First, my job for almost thirteen years has been about firefighting hot issues. Website failures, system failures, publishing failures. Big, high-visibility, high-pressure issues where vice-presidents were breathing down my neck and thousands of dollars were lost every minute. I could buckle-down and ride this kind of stress with no problem. I instinctively knew to hunker down and focus on working the issues. No blame, no anger, just resolve the problem at hand.
Second, I had my health. This might seem like an irrelevant thing, or something silly, but at the time if felt critical. From my weightlifting and kettlebell work, I knew that I was capable of pushing through personal suffering and short term pain for a goal.
It may sound silly, but knowing that I could focus and survive making 100 Kettlebell snatches in 5 minutes told myself that I could dive and survive interviews. No ifs, ands or buts. Most of physical exertion is mental at root. I knew that I could tap that experience and use it to my advantage.
I had to focus on the process forward, not blame backward. This meant casting aside the immediate self doubt that was creeping in, and focusing on what I knew I did right. I knew my job, I knew I was good at it. Now I needed to get out there and ignore the potential for failure to sell myself.
I was given access to a placement resource, and they offered classes on things like networking and negotiation. I attended everything I could. I cast a wide net on the internal search tools, and started contacting individuals on the teams that were up.
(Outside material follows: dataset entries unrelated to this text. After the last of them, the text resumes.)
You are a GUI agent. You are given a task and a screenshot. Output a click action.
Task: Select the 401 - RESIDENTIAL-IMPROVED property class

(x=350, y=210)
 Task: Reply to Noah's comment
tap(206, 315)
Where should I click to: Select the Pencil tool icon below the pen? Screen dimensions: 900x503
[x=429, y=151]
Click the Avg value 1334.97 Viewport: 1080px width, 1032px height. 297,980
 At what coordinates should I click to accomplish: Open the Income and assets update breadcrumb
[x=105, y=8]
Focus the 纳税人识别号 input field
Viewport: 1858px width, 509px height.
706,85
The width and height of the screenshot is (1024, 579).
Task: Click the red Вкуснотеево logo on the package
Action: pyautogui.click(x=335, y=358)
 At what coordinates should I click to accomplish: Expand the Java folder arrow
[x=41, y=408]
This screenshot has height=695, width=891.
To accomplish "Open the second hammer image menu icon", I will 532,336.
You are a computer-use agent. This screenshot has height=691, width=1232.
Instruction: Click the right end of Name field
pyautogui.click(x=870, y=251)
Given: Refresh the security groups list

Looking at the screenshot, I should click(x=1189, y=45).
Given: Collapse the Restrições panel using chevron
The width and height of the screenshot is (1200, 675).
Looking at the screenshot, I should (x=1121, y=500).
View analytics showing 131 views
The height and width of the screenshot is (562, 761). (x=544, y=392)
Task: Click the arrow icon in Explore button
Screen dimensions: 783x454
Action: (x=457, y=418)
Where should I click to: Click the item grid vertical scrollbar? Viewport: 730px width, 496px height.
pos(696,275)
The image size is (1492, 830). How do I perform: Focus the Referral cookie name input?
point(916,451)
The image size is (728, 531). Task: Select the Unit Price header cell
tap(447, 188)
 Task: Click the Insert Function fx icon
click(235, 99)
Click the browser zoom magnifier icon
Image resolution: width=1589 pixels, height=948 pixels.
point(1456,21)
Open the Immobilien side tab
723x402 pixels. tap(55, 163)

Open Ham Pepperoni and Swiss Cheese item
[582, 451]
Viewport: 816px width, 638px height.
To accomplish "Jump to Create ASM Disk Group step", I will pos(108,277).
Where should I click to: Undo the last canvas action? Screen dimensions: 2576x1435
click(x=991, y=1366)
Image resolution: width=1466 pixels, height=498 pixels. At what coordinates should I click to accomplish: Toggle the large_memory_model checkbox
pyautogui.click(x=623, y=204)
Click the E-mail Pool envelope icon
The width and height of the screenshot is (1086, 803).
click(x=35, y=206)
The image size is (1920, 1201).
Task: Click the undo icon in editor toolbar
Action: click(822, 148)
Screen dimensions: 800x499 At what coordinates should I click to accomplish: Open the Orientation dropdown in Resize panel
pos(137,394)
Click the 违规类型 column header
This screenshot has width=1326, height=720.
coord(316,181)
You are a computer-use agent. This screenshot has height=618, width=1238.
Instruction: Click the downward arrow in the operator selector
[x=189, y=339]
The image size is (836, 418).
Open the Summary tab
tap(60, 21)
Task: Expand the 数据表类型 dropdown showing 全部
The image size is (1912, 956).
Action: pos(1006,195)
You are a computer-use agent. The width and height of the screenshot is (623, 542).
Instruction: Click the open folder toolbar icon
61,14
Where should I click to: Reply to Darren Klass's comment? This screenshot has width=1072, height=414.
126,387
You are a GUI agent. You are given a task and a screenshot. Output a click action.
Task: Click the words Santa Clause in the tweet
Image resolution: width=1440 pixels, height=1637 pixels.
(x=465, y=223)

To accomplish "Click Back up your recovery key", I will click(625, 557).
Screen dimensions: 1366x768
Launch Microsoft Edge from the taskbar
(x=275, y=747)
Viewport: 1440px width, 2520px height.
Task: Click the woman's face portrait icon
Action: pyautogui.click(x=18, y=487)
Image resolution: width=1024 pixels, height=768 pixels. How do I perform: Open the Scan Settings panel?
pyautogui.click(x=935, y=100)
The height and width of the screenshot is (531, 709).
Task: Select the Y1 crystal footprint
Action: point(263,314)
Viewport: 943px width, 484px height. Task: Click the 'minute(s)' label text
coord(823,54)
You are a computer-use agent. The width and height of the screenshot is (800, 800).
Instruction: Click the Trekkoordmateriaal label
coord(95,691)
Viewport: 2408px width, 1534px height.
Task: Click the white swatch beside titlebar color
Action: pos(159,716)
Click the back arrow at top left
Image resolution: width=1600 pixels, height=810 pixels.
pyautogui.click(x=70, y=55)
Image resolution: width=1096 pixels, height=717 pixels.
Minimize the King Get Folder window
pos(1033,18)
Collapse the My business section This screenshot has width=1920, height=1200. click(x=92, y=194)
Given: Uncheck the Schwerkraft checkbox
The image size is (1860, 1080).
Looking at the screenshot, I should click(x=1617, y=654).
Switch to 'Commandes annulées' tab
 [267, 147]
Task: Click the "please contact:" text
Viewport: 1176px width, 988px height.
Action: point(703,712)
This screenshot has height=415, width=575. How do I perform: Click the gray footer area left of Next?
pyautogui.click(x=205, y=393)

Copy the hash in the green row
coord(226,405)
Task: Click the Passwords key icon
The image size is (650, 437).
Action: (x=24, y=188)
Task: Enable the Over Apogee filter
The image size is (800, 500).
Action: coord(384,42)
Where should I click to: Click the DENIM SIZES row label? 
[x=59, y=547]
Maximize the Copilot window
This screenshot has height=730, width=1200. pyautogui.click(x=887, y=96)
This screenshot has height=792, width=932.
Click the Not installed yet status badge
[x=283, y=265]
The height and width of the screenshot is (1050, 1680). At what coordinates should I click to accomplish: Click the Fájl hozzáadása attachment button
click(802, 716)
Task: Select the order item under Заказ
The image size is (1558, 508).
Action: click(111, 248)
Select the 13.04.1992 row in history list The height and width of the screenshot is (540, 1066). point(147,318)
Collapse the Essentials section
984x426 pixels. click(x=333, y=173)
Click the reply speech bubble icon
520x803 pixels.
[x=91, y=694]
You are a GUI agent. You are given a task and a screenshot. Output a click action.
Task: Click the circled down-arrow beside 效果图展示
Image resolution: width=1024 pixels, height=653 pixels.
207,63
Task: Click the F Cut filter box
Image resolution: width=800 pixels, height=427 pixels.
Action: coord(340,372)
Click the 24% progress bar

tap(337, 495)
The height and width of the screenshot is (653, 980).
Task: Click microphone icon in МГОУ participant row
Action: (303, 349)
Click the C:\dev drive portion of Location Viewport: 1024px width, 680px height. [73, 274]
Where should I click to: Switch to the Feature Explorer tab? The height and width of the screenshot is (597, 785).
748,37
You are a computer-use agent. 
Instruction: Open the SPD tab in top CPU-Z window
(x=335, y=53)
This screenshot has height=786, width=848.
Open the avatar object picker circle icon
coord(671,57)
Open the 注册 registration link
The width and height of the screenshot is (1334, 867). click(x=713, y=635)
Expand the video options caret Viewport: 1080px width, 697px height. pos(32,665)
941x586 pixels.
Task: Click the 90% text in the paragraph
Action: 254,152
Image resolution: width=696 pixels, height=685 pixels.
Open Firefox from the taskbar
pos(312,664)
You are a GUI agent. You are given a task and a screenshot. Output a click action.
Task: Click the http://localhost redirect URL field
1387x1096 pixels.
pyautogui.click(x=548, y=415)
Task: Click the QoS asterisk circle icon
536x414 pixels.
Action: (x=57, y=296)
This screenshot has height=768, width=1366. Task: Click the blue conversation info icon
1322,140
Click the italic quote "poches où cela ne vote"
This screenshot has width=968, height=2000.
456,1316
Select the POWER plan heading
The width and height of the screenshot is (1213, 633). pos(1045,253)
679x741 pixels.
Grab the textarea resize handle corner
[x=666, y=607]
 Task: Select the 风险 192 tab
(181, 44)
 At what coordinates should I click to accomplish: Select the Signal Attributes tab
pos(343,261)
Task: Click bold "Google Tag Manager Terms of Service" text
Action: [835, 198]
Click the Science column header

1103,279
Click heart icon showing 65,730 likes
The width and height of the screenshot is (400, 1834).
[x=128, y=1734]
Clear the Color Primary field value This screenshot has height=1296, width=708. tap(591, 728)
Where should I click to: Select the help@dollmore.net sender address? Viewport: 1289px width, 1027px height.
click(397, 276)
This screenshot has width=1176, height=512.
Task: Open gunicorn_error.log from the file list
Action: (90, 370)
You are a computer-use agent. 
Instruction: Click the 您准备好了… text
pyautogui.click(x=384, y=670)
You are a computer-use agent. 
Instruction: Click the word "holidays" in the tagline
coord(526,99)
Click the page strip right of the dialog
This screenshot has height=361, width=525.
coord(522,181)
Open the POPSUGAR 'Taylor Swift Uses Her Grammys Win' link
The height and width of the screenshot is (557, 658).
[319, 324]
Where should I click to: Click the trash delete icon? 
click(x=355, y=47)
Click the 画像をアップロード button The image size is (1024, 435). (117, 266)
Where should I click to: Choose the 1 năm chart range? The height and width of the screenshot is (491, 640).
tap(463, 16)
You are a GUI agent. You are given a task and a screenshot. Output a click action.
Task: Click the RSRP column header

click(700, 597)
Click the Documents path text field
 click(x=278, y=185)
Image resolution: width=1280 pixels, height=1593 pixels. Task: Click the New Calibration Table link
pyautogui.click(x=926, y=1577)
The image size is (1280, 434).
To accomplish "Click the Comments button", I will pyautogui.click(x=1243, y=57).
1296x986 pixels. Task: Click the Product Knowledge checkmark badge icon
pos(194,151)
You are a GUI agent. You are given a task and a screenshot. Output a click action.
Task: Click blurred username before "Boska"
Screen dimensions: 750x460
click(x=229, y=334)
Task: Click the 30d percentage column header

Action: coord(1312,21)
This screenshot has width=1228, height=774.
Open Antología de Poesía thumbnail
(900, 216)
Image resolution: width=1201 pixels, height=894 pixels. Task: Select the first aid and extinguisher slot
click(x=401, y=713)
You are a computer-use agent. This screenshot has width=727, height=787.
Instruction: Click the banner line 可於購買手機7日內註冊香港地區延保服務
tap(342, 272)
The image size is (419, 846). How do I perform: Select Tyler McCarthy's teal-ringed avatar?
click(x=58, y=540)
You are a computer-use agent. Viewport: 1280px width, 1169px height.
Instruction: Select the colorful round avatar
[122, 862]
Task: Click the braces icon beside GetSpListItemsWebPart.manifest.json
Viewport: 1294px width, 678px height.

I fixed my resume and sample works so folks could see what I did.
I ended up getting an offer from the first group that I met with. Lots was happening in parallel, but the first contact made me an offer. In the end, it will be a great advantage to move to this new team. But the path here was rocky, to say the least.
Our professional world draws on the personal, just as much as the opposite. A solid personal foundation serves us all well, and can’t be ignored. Physical exertion lays a foundation that can be called when you need it most. And in many ways, our mental state calls on the physical abilities that we have grown.
I landed well, but that outcome was not set in stone. It was earned. I have the support of many, including my wife, family and friends. I have the support of my co-workers, but I also have invisible support from my network of trainers and friends. Solid physical health gave me an edge on mental health. I can draw on all that when needed, and this was one of those needs.
Now I’m excited to move on to my new work, and thankful to all those who gave me a helping hand, whether they know it or not.
Thanks.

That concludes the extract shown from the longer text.